**What the exercise asks**
Reproduce only the material that opens with the line containing "Open Flags dropdown in Save File Dialog node" and closes with the line containing "click(519, 542)", every line included, and add 32 to each coordinate in the answers.

**Supplied records**
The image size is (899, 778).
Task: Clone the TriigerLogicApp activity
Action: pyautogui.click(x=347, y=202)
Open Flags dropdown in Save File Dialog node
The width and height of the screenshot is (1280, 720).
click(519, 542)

...

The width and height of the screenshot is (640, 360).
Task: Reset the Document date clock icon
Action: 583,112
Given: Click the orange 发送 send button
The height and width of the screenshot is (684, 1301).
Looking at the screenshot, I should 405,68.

==

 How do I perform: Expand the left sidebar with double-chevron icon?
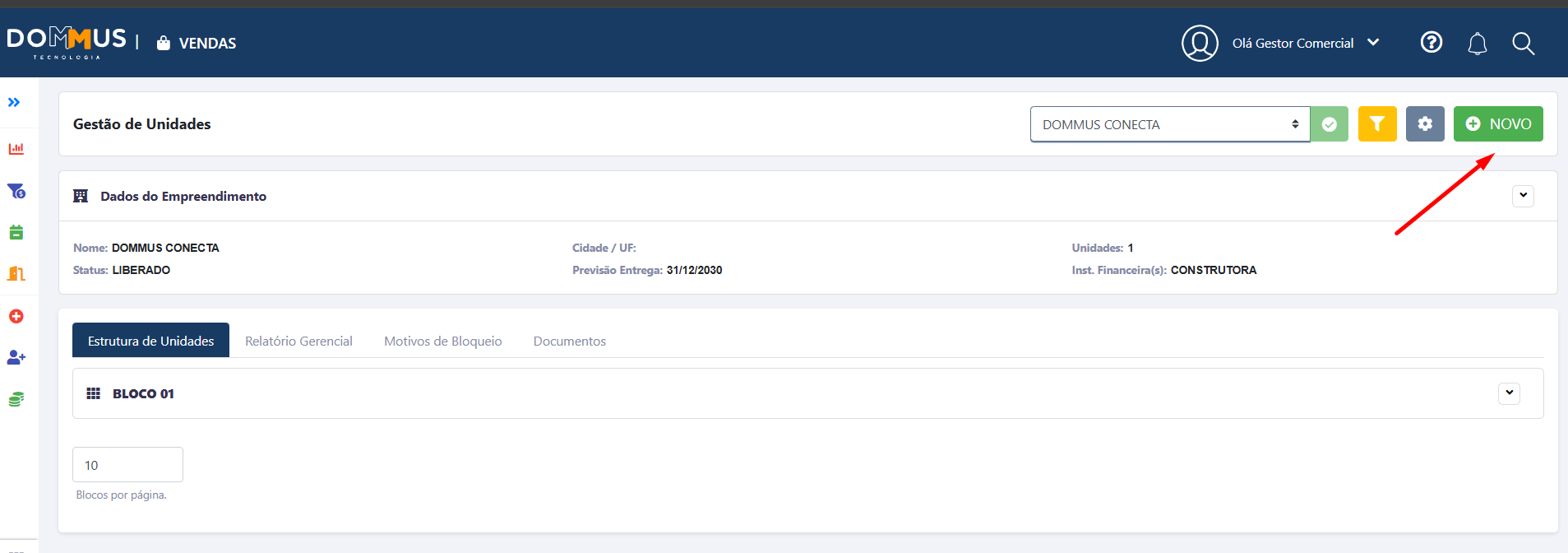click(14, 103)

**Task response**
Open Flags dropdown in Save File Dialog node
The width and height of the screenshot is (1280, 720).
click(551, 574)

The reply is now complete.